Brief Bioinform. 2021 May 20;22(3). doi: 10.1093/bib/bbaa068.
In recent years, high-throughput experimental techniques have significantly enhanced the accuracy and coverage of protein-protein interaction identification, including human-pathogen protein-protein interactions (HP-PPIs). Despite this progress, experimental methods are, in general, expensive in terms of both time and labour costs, especially considering that there are enormous amounts of potential protein-interacting partners. Developing computational methods to predict interactions between human and bacteria pathogen has thus become critical and meaningful, in both facilitating the detection of interactions and mining incomplete interaction maps. In this paper, we present a systematic evaluation of machine learning-based computational methods for human-bacterium protein-protein interactions (HB-PPIs). We first reviewed a vast number of publicly available databases of HP-PPIs and then critically evaluate the availability of these databases. Benefitting from its well-structured nature, we subsequently preprocess the data and identified six bacterium pathogens that could be used to study bacterium subjects in which a human was the host. Additionally, we thoroughly reviewed the literature on 'host-pathogen interactions' whereby existing models were summarized that we used to jointly study the impact of different feature representation algorithms and evaluate the performance of existing machine learning computational models. Owing to the abundance of sequence information and the limited scale of other protein-related information, we adopted the primary protocol from the literature and dedicated our analysis to a comprehensive assessment of sequence information and machine learning models. A systematic evaluation of machine learning models and a wide range of feature representation algorithms based on sequence information are presented as a comparison survey towards the prediction performance evaluation of HB-PPIs.

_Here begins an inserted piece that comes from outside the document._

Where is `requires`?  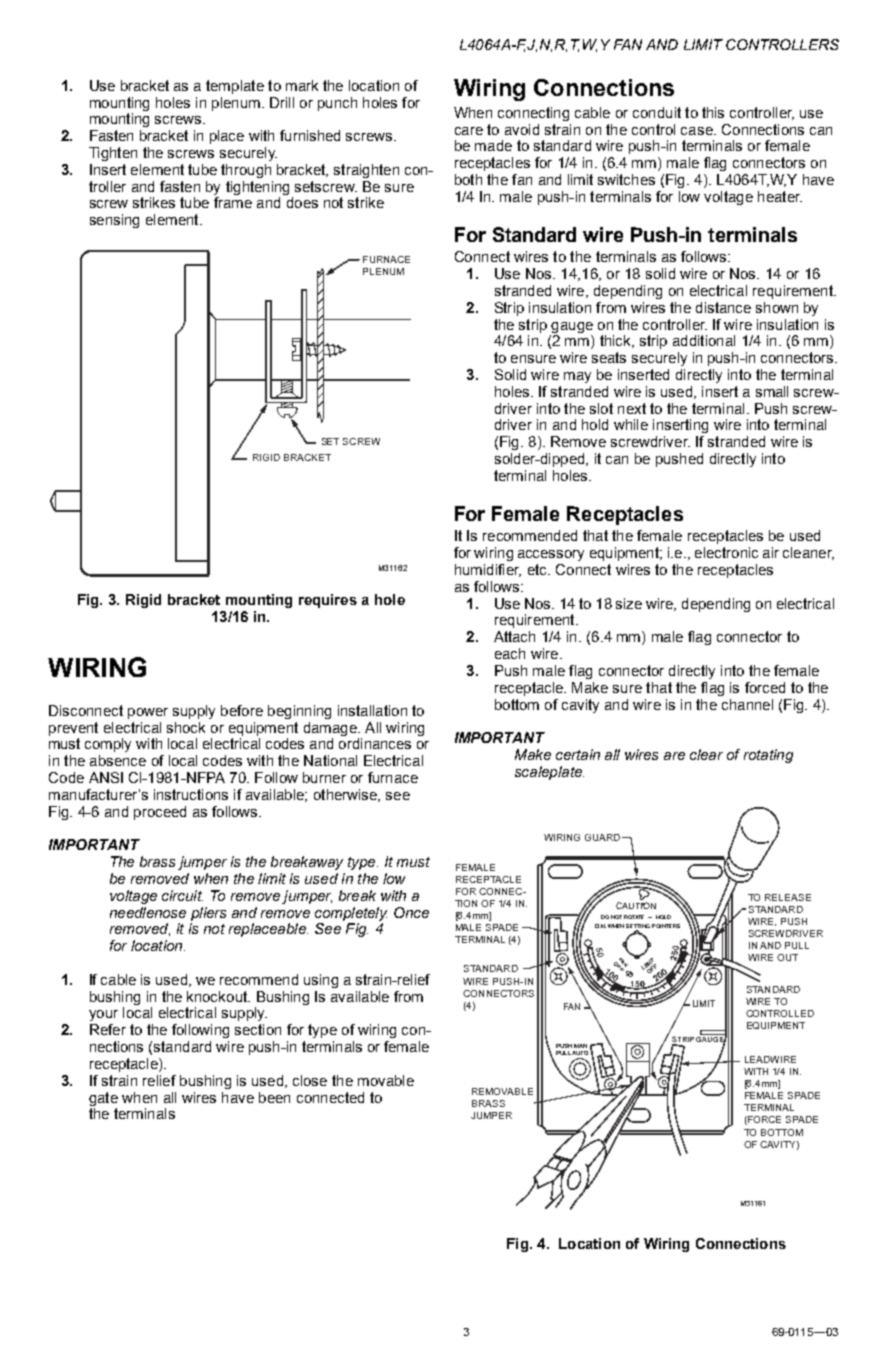 requires is located at coordinates (328, 601).
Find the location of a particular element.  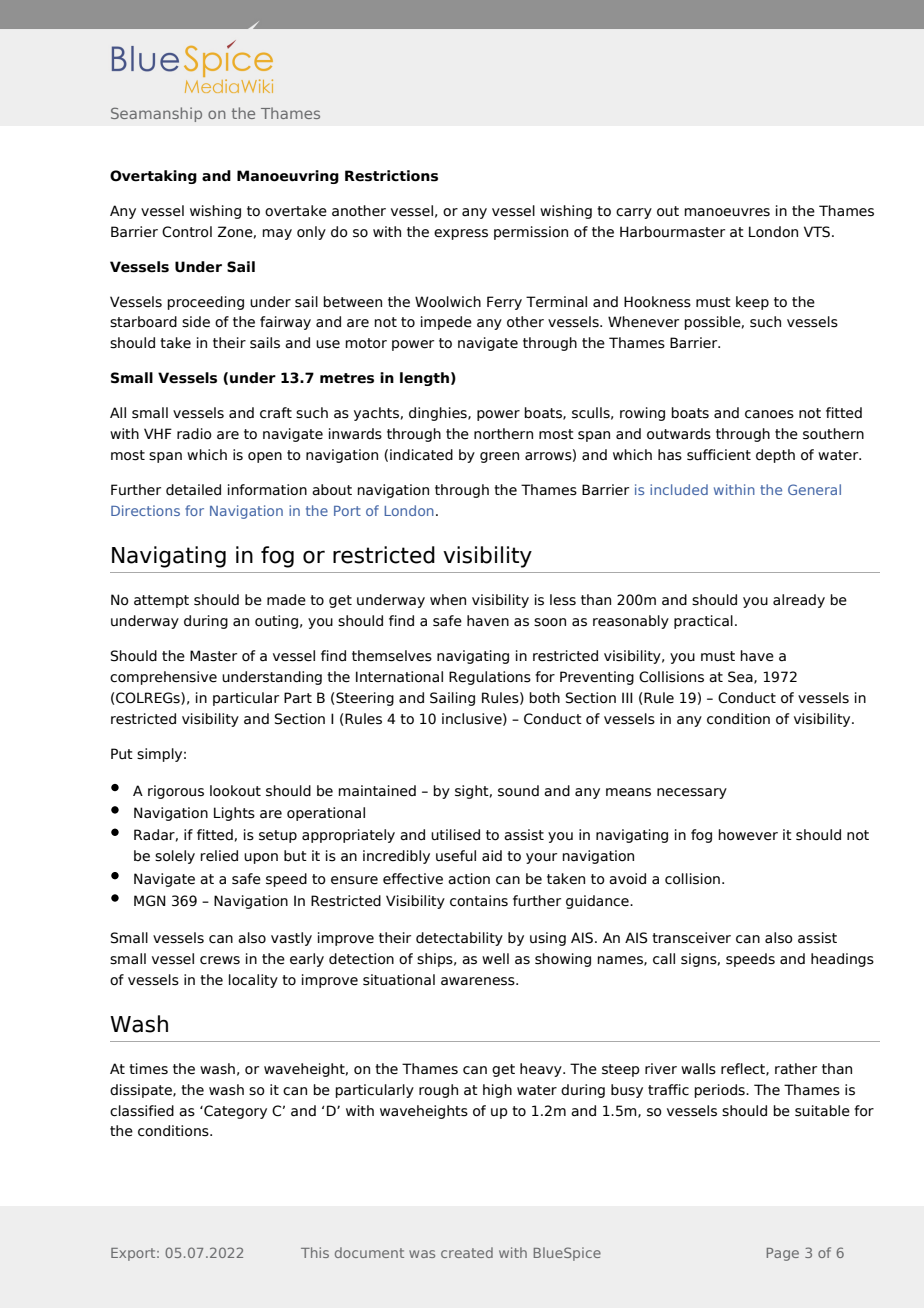

aid is located at coordinates (492, 855).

近年来,高通量实验技术显著提高了蛋白质-蛋白质相互作用识别的准确性和覆盖范围,包括人类病原体蛋白质-蛋白质相互作用(HP-PPIs)。尽管取得了这些进展,但实验方法在时间和劳动力成本方面通常都很昂贵,特别是考虑到有大量潜在的蛋白质相互作用伙伴。因此,开发用于预测人类和细菌病原体之间相互作用的计算方法变得至关重要且有意义,这有助于检测相互作用和挖掘不完整的相互作用图谱。在本文中,我们对基于机器学习的人类-细菌蛋白质-蛋白质相互作用(HB-PPIs)计算方法进行了系统评估。我们首先回顾了大量公开的 HP-PPIs 数据库,然后批判性地评估了这些数据库的可用性。得益于其良好的结构化性质,我们随后对数据进行预处理,并确定了六个可以用于研究以人类为宿主的细菌病原体的细菌病原体。此外,我们还对“宿主-病原体相互作用”的文献进行了深入回顾,总结了现有的模型,我们使用这些模型共同研究不同特征表示算法的影响,并评估现有机器学习计算模型的性能。由于序列信息丰富,而其他与蛋白质相关的信息规模有限,我们采用了文献中的主要方案,并将分析重点放在全面评估序列信息和机器学习模型上。基于序列信息的机器学习模型和广泛的特征表示算法的系统评估作为 HB-PPIs 预测性能评估的比较调查呈现。